# **Runtime Dependencies: Must Run First!**



In [None]:
import pandas as pd
from matplotlib import pyplot as plt

# Statsmodels API - Standard
import statsmodels.api as sm

# Statsmodels API - Formulaic
import statsmodels.formula.api as smf

# ### Bonus: Multiple Outputs Per Cell
from IPython.core.interactiveshell import InteractiveShell
InteractiveShell.ast_node_interactivity = "all"

# **Module 9 - Topic 1: Linear Regression with Statsmodels**



This notebook serves as an introduction to the Statsmodels API package for running a linear regression in Python.

This won't go too in depth into the statistical background of linear regression using Ordinary Least Squares (OLS) and covers more of the syntax in Python.

You should also know how to import datasets into Python with Pandas for this tutorial.

Modules 9.1 and 9.2 review preprocessing financial data and a little bit of CAPM. If you're just interested in the linear regression syntax, jump to Module 9.3!

## **Module 9.1.1: CAPM Regression (Single Variable Linear Regression)**

In finance, the Capital Asset Pricing Model (CAPM) describes the relationship between returns on assets (usually stocks) and the underlying market risk.

The equation relating the returns is as follows:

$$E[R_i] = R_f + \beta_i(E[R_m] - R_f)$$

Where...

- $E[R_i]$ is the expected return on the asset
- $E[R_m]$ is the expected return on the market
- $R_f$ is the riskfree rate
- $\beta$ is the linear coefficient relating excess asset & market returns


*And as a note, according to the CAPM theory, $\alpha$ should be zero!
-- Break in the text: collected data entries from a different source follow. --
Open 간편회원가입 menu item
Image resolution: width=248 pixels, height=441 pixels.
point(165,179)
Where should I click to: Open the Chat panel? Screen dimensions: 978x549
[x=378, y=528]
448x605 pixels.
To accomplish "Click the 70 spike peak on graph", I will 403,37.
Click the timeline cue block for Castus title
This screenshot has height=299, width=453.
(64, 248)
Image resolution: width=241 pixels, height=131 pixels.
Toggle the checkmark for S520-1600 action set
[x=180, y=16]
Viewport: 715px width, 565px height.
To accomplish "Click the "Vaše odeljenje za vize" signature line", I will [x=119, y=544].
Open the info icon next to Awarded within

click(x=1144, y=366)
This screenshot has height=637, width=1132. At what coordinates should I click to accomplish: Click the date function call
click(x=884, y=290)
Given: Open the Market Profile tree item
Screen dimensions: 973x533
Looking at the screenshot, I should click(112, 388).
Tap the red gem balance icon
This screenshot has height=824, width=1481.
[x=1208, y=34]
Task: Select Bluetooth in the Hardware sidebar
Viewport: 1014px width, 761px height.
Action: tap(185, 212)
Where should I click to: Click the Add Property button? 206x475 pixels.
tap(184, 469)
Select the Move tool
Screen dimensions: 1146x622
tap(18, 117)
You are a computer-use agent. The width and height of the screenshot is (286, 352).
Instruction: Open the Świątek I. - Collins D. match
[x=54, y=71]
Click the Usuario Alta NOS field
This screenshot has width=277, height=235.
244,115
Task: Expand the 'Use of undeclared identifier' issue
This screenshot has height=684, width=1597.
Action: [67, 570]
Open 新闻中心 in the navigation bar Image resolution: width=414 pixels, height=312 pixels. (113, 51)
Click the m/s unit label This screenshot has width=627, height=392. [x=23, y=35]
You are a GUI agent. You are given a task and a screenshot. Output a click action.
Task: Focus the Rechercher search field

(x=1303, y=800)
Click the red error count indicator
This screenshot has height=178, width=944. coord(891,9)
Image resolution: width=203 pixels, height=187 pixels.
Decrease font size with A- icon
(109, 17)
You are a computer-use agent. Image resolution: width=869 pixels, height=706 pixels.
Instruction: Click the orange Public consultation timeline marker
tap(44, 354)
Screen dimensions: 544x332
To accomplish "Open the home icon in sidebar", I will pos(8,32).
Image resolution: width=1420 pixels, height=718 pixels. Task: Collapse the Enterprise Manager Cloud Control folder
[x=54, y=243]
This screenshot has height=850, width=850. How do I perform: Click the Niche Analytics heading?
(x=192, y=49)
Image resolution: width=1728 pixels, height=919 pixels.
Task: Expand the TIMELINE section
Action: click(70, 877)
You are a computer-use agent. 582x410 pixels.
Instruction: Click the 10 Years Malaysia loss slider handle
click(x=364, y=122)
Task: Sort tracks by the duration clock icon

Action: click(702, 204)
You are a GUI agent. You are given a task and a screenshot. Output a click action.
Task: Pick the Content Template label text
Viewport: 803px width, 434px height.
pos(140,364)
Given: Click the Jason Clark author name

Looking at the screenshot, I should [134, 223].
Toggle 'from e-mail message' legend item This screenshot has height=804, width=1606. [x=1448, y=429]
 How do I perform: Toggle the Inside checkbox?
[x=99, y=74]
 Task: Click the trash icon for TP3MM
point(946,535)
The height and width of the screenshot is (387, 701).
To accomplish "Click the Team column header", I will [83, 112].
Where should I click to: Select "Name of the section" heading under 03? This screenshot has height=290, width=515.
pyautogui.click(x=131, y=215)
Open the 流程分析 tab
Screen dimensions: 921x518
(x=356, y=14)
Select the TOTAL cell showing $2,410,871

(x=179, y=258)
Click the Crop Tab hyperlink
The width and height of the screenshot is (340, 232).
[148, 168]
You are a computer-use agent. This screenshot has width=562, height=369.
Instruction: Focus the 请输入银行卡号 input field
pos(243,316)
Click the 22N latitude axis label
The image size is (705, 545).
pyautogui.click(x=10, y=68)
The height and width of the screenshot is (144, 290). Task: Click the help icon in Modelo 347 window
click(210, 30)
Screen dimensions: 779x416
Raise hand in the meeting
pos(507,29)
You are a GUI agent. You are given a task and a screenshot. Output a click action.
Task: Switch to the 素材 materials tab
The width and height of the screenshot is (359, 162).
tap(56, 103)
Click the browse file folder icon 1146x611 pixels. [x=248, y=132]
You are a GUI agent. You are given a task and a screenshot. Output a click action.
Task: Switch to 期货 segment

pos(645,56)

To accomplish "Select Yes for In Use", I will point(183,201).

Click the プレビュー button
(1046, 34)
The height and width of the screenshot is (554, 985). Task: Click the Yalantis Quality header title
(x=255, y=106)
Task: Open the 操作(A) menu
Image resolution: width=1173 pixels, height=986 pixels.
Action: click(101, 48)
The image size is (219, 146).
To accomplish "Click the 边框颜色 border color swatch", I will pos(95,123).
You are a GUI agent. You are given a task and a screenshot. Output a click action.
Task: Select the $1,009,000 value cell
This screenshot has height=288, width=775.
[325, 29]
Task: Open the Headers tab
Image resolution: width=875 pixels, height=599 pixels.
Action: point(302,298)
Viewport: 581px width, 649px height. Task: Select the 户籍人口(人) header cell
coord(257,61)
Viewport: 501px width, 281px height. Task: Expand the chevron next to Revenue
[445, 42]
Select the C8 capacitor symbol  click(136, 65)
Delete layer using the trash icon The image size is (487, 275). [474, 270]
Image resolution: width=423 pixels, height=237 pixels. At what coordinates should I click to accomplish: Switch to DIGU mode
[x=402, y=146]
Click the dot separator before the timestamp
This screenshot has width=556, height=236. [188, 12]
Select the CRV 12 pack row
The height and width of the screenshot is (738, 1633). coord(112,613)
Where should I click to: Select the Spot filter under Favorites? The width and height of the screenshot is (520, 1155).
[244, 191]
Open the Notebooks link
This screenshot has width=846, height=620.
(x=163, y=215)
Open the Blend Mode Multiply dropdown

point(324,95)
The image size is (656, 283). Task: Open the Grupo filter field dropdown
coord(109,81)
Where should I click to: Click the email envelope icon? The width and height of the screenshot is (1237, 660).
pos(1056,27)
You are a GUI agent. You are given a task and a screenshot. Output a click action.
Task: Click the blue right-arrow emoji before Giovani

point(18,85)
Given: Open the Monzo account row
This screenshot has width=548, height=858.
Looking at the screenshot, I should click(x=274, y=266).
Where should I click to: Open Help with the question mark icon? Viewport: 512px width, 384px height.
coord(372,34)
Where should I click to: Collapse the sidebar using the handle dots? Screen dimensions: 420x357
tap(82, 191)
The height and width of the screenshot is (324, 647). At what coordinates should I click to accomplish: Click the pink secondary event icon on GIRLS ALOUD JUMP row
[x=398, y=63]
However, we'll probably see that this is not true for all assets.*

In this notebook, we're going to walk through the process of calculating the alpha and beta for some stocks!

Want to know more? Here's an article: https://www.investopedia.com/terms/c/capm.asp

## **Module 9.1.2: Setting Up Regression**

To run this regression, we just need to setup our independent and dependent variables into a dataframe!

For our CAPM regression, the dependent variable, expected excess return on an asset $E[R_i] - R_f$, is going to be the Y input for our observed data.

For our X, the independent variable, we're going to have the expected excess return on the market, $E[R_m] - R_f$.

When we run this OLS regression, we'll have the $\alpha$ and $\beta$ for our equity!

Let's import our data and work through it! We're going to start with Apple!

(Stock return info from Yahoo finance!)

In [None]:
loc = "https://github.com/mhall-simon/python/blob/main/data/misc/stocks-factors-capm.xlsx?raw=true"

aapl = pd.read_excel(loc, sheet_name="AAPL", index_col=0, parse_dates=True)
aapl.head()

To calculate returns, we're going to assume that someone purchased the stock at the end of the previous period, and sells it at the end of the current period.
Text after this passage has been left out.